• _TASK TO COMPLETE_:
Pictures are to be left out. Return exactly the lines below from the one with "The width and height of the screenshot is (308, 166)." up to and including the one with "Task: Select the 开票日期 column header".

Saved data entries:
┌──

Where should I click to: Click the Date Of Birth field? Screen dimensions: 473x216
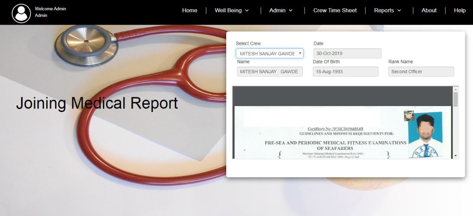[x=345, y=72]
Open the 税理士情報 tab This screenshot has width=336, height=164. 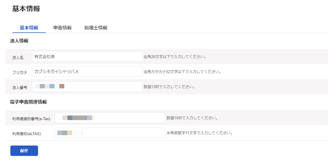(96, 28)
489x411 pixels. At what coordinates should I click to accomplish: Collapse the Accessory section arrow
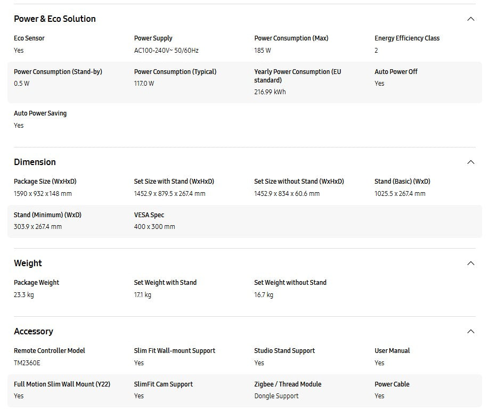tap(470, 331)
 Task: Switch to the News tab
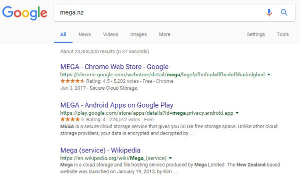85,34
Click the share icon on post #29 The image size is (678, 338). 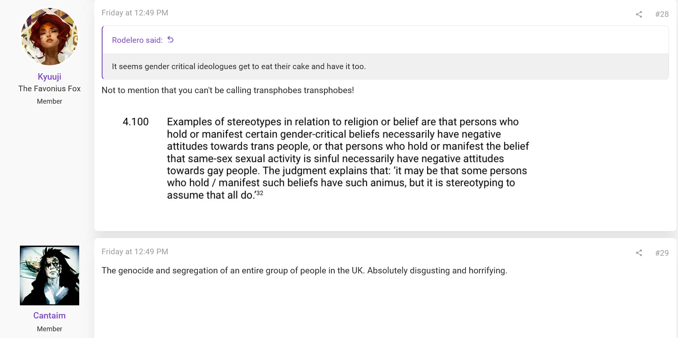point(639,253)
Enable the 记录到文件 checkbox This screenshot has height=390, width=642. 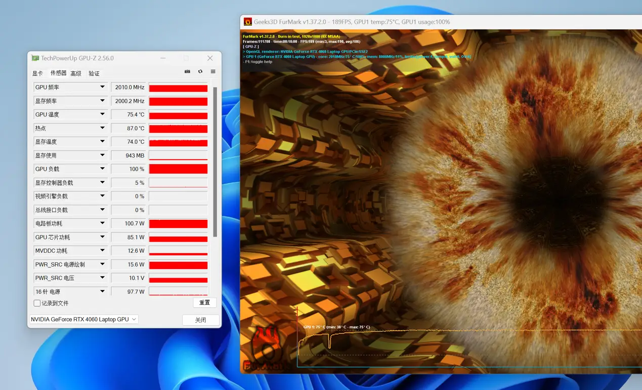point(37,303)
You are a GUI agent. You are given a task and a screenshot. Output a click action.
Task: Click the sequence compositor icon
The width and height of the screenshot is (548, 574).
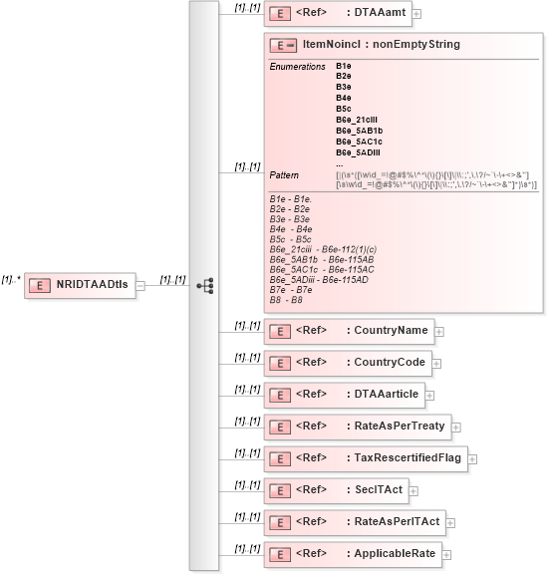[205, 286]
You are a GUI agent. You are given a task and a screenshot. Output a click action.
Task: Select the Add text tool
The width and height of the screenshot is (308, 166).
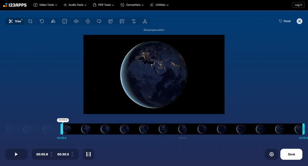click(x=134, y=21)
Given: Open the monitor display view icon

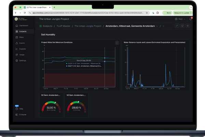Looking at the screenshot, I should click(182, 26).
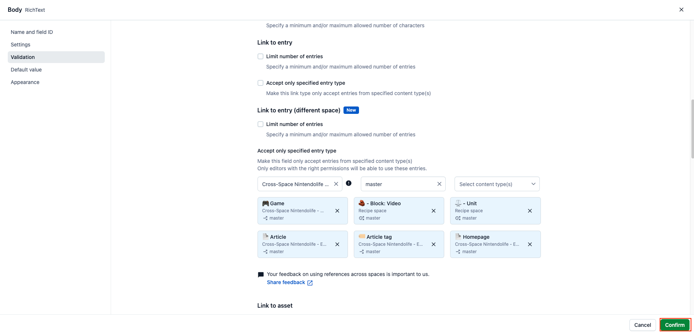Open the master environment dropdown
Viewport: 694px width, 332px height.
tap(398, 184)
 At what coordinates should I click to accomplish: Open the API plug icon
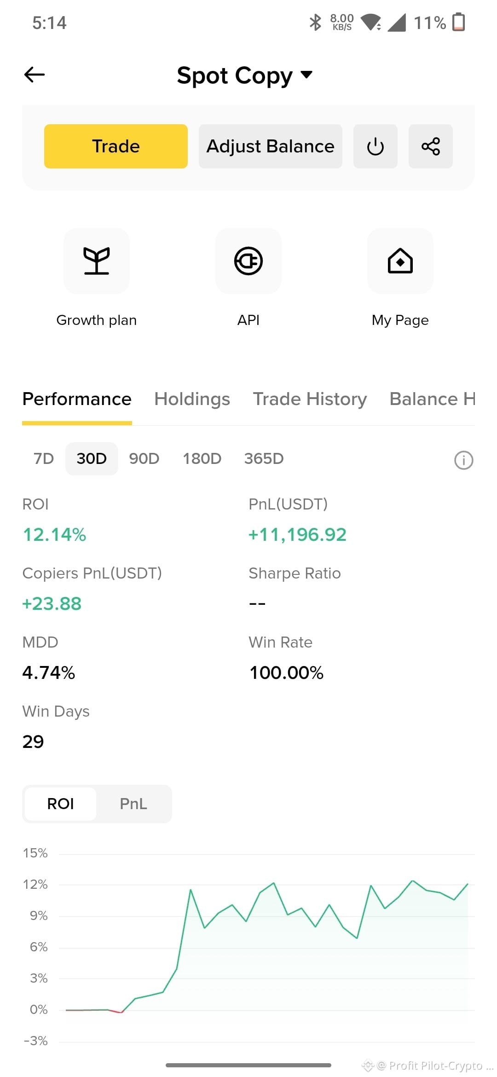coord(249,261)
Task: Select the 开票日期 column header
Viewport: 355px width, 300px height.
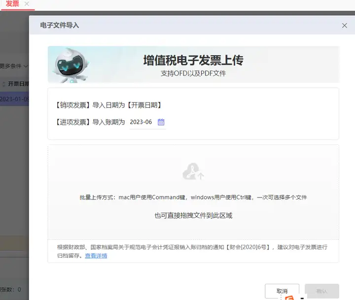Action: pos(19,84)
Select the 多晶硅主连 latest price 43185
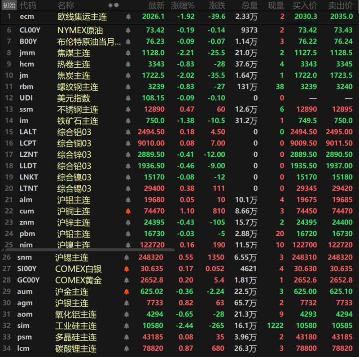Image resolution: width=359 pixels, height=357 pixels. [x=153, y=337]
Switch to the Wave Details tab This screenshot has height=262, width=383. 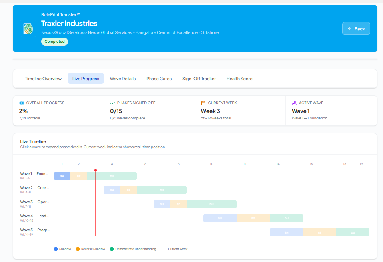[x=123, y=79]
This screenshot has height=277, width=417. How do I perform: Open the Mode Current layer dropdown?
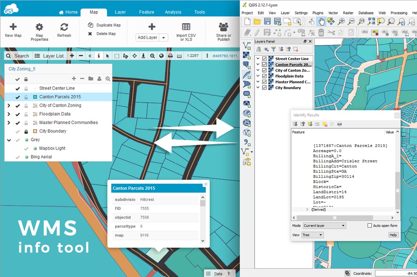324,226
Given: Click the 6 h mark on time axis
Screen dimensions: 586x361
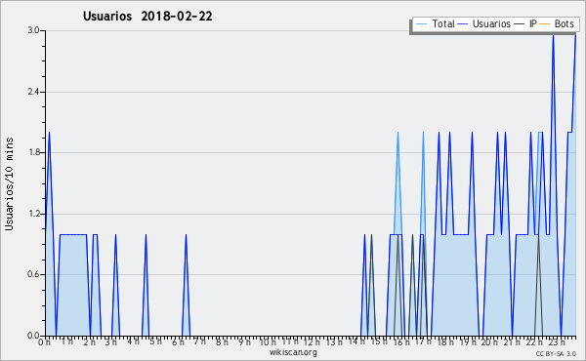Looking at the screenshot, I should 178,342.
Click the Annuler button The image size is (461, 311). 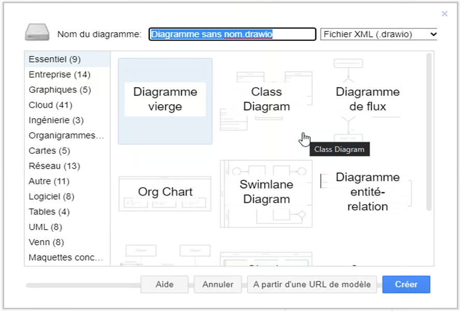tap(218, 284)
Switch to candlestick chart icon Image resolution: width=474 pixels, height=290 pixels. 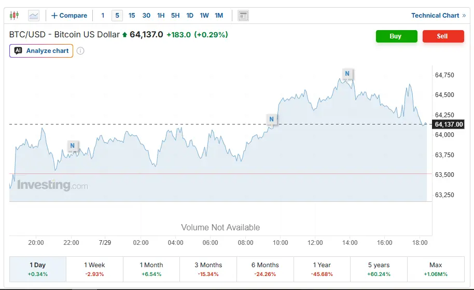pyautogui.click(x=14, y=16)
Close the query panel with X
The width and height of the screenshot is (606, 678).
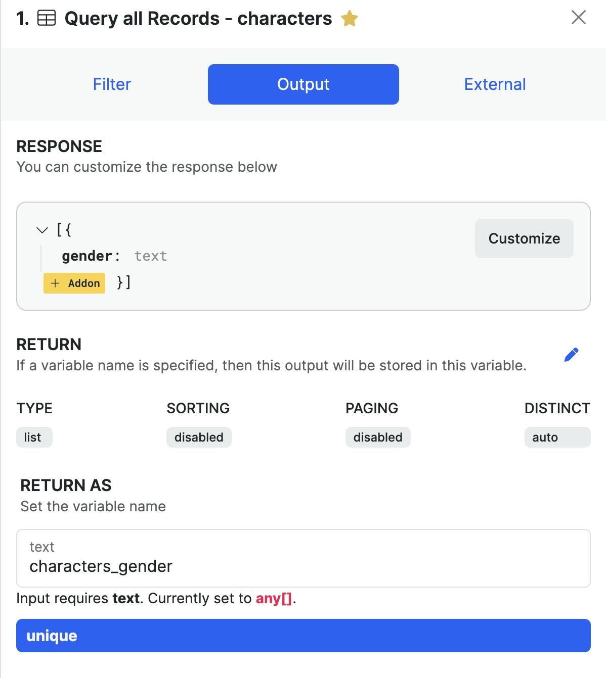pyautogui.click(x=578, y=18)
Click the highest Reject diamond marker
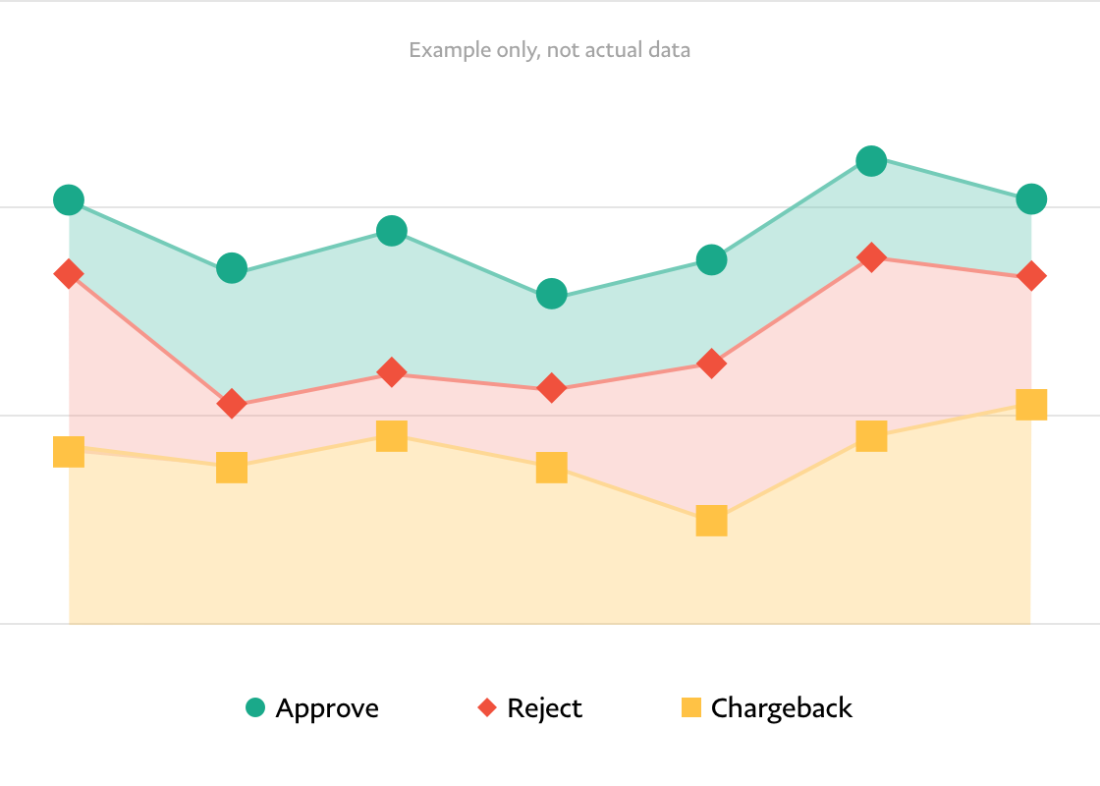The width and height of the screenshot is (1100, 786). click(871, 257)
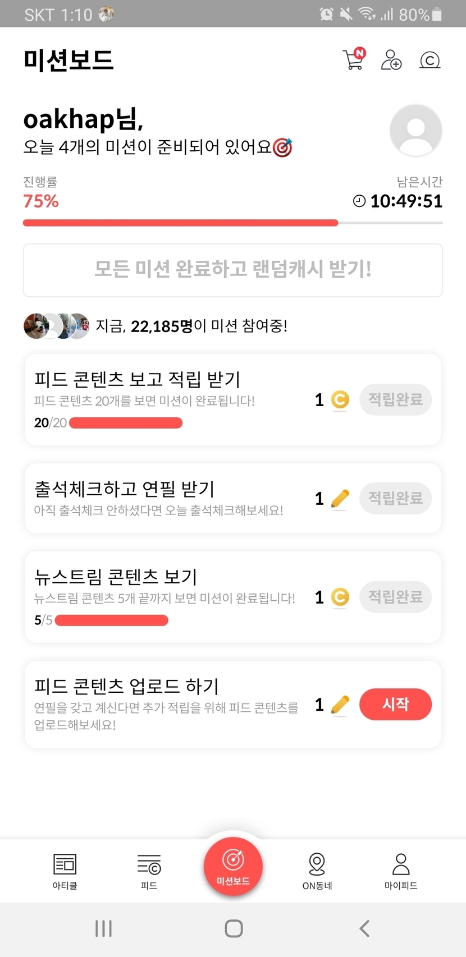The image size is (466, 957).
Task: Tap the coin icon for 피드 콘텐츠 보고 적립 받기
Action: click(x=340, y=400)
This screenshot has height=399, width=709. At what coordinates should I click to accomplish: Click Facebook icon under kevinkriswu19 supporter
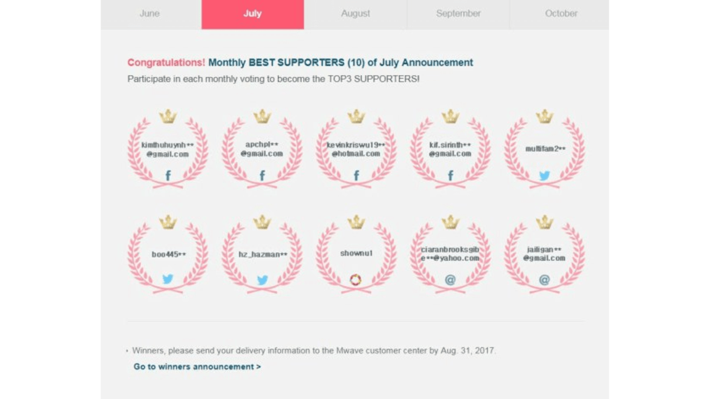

└──

• _SOLUTION_:
The width and height of the screenshot is (308, 166).
click(x=134, y=21)
Given: Open the monitor display view icon

Looking at the screenshot, I should click(182, 26).
Open the master environment dropdown
Viewport: 694px width, 332px height.
tap(398, 184)
 At what coordinates should I click to accomplish: Open the API plug icon
coord(249,261)
Task: Select the 开票日期 column header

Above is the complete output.